| Your objective |
Below are records with pictures in them. Transcribe everything from the line containing "This screenshot has height=814, width=1456." down to the line containing "You are a GUI", exactly, and leave the pictures behind.

| Given information |
──────────

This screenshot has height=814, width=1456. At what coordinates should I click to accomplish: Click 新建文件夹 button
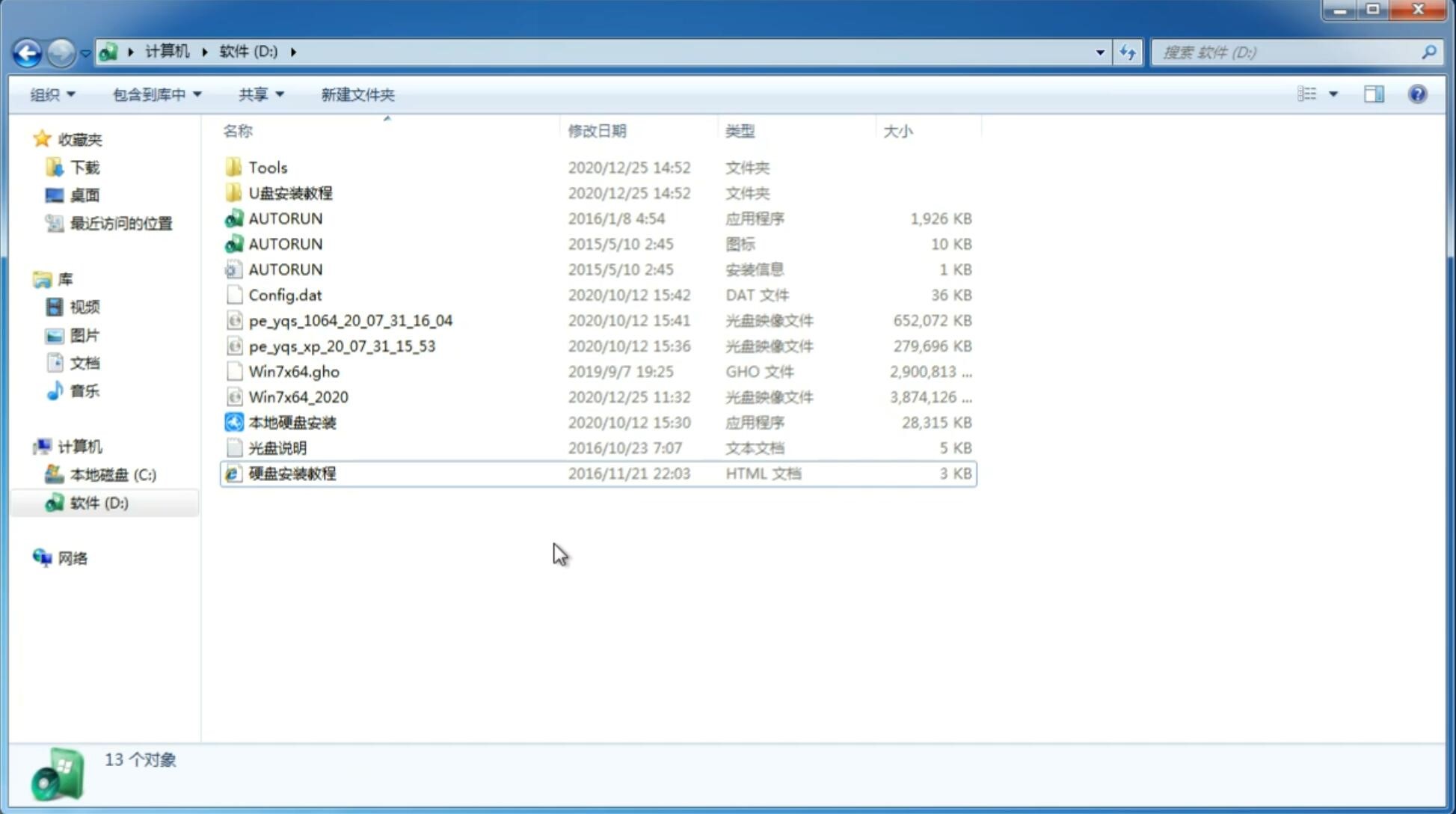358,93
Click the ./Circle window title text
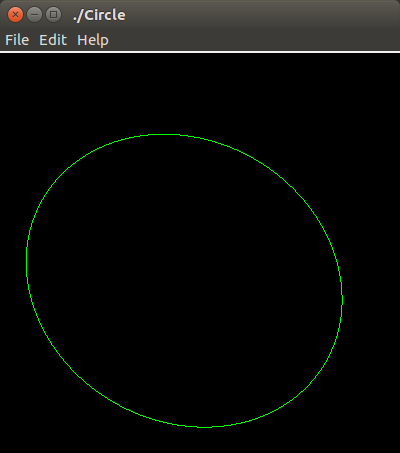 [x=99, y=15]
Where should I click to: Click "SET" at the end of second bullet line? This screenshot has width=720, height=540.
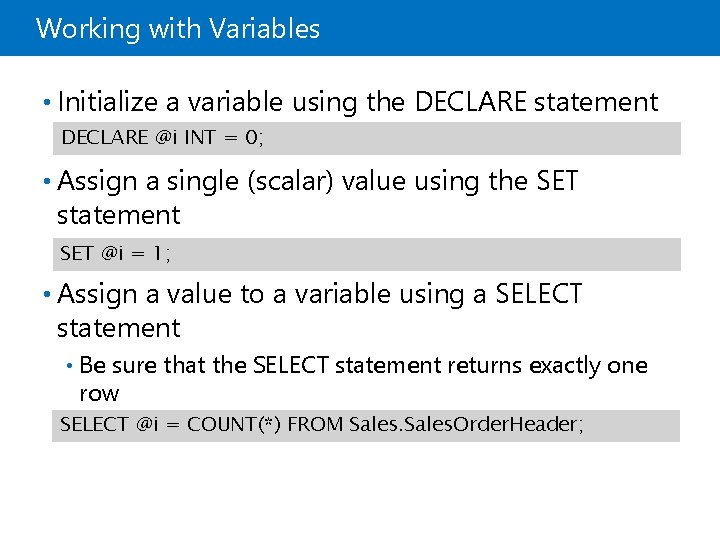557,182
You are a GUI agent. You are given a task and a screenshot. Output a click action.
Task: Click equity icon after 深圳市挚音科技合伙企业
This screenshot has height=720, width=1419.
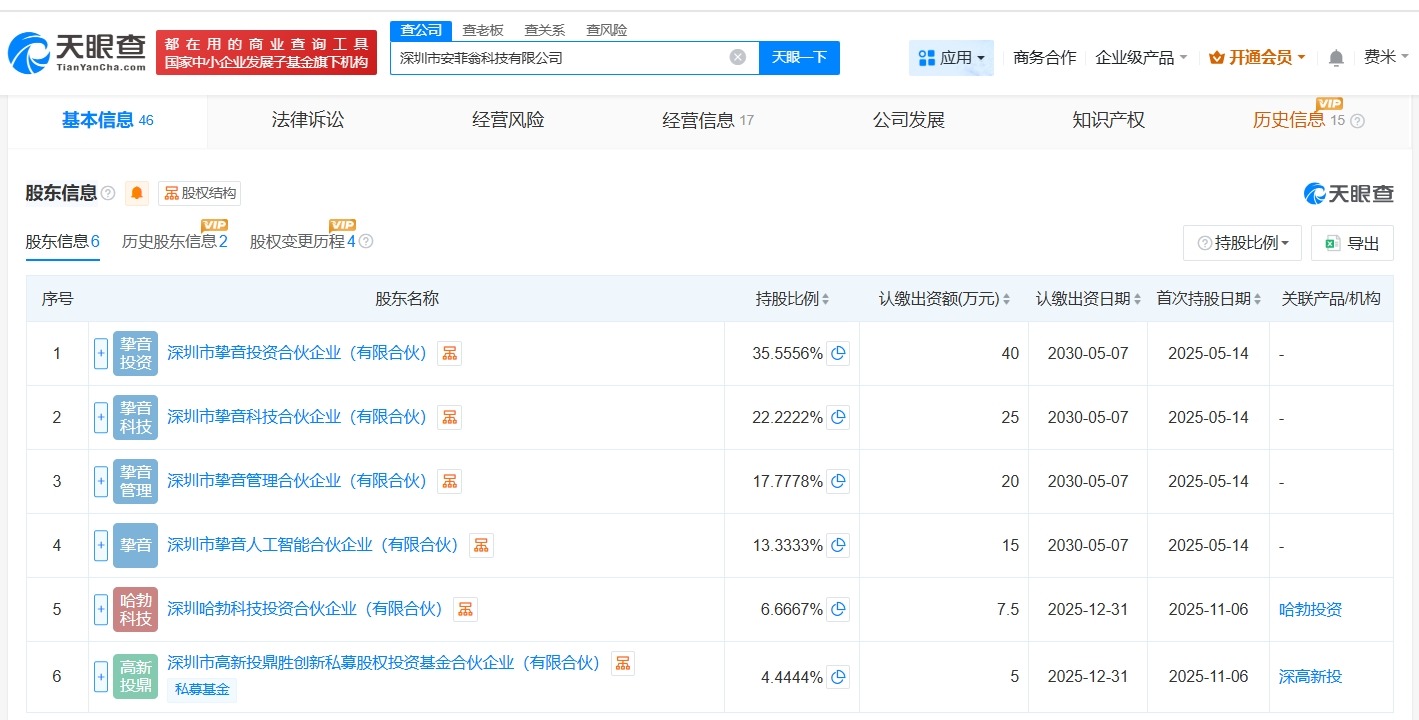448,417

──────────

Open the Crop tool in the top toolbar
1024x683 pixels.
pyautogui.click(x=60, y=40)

──────────

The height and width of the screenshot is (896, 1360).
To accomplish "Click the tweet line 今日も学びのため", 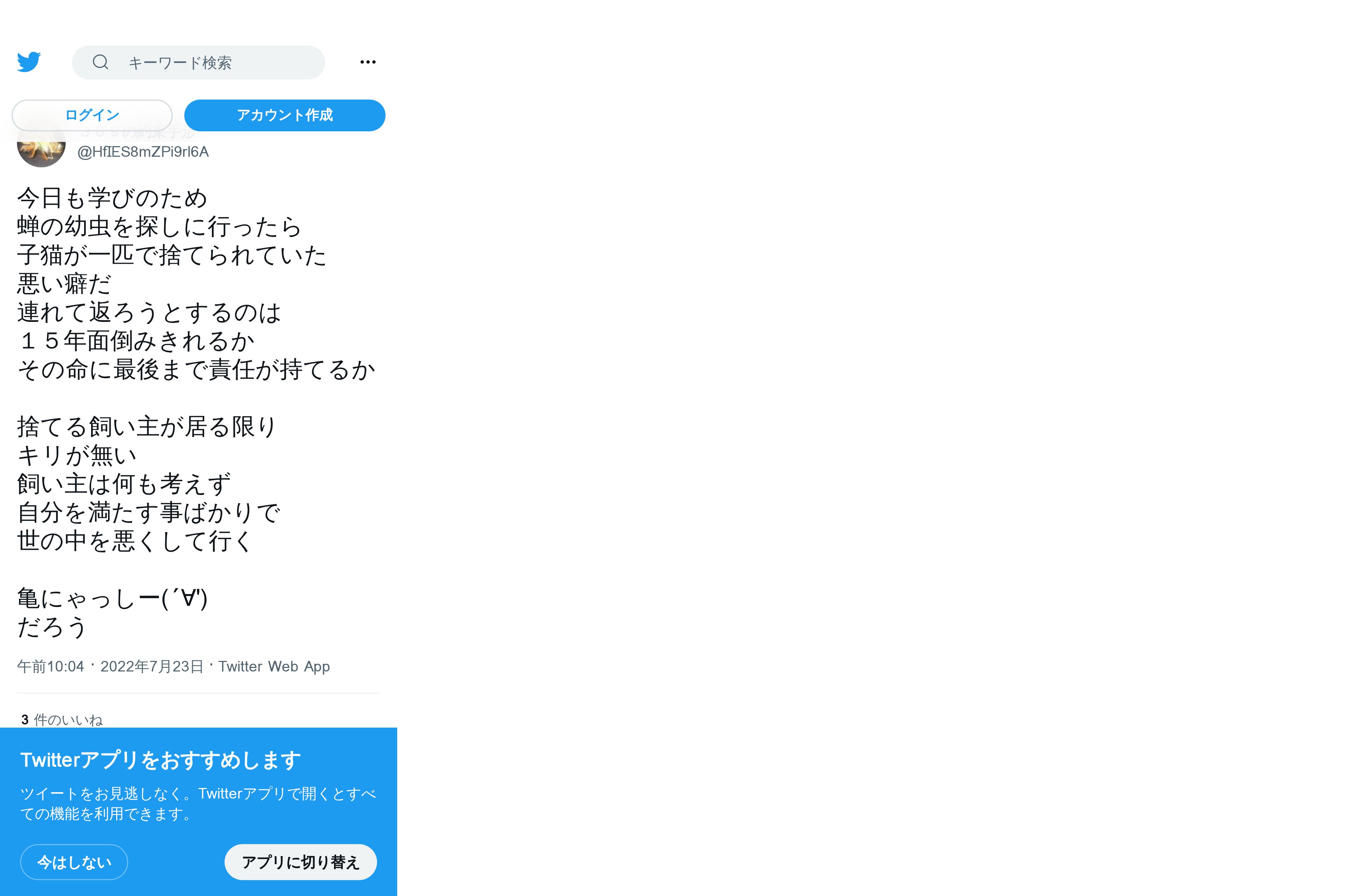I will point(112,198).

──────────

| Task answer |
This screenshot has height=814, width=1456. At what coordinates should I click to accomplish: Click 新建文件夹 button
358,93
Click the ./Circle window title text
 [x=99, y=15]
Where should I click to: Click "SET" at the end of second bullet line? This screenshot has width=720, height=540.
557,182
You are a GUI agent. You are given a task and a screenshot. Output a click action.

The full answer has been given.